Levers to pull to increase stepsize so as to avoid saturating the treedepth

So, we have a model that takes a long time to run.

• The gradient evaluation is about 0.2 seconds (*)
• We are currently running it for about 250 samples in both warmup and sampling
• The adaptation typically “goes well” in the sense that multiple chains converge on the same step size and inverse metric
• We don’t encounter divergences
• Our chains mix well (Rhats and Neff are both good)
• We have a very large number of parameters (~35,000) (**)

However we often have runs that saturate the treedepth. This leads to very long runtimes. About 29 hours (0.2 * 1023 * 500 / 60 / 60 ~= 29.)

Here are some things that we have tried:

1. Doing a VB run (or a short sampling run) before sampling to rescale transformed parameters such that parameters have ~unit variance on the unconstrained scale
2. Doing a VB run before sampling, taking the posterior covariance matrix (which is ~diagonal) and supplying it as the inv_metric to the sampling call
3. Doing (1) then (2)

We have not touched the step_size or adapt_delta arguments.

Despite doing (1) and/or (2) we often end up with small stepsizes (~0.005) and resulting treedepth saturation. Because of the lack of divergences and good mixing (as well as priors and posteriors that match our expectations), I am not concerned about the validity of the model. But the 29h thing is a bit … tough, especially since this model is both under active development and something we use in production. Yay.
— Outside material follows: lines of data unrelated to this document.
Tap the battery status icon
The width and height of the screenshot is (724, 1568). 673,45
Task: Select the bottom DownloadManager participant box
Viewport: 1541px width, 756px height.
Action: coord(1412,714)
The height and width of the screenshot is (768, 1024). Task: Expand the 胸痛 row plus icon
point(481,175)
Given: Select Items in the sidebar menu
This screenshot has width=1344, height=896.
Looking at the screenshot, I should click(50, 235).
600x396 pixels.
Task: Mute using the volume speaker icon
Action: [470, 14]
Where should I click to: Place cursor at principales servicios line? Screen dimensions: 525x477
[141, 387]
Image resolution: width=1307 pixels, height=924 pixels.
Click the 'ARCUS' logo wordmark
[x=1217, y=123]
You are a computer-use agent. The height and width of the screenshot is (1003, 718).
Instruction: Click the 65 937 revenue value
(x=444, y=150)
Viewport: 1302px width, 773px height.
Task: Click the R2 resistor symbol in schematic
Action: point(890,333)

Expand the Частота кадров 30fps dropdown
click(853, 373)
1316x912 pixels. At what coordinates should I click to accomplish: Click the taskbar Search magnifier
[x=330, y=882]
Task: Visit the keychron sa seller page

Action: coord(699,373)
So, the question is: what can we do to get larger step sizes to avoid saturating the treedepth?

(*) we have done a ton to try to reduce this, including attempts to use map_rect and reduce_sum, but this led to degradations in performance since the CPU was spending more time shuttling data around than doing computations. Until stan gets a conv1d function that handles an autodiff through a convolution more efficiently, or an FFT function, we’re limited here)

(**) but a very large number of these have relatively minimal impact on the model (many are std_normal variables getting multiplied by a cholesky decomposition of a covariance matrix)

Hi Thomas, I believe that decreasing adapt_delta will increase the stepsize.

As for the model speed - if you’re using large vectorised operations, the 2.26 release included a greatly increased list of functions with support for OpenCL acceleration (list in this post). Additionally, it also included a profiling framework which could be helpful for identifying any bottlenecks and testing reparameterisations.

Small step sizes and large tree depths can be a sign of degenerate posterior density functions, Identity Crisis, which suggest that at least some of your parameters are strongly coupled. This can sometimes be resolved with stronger priors, reparameterizations, or even more data, but the best path forwards will depend on the nature of the degeneracy itself.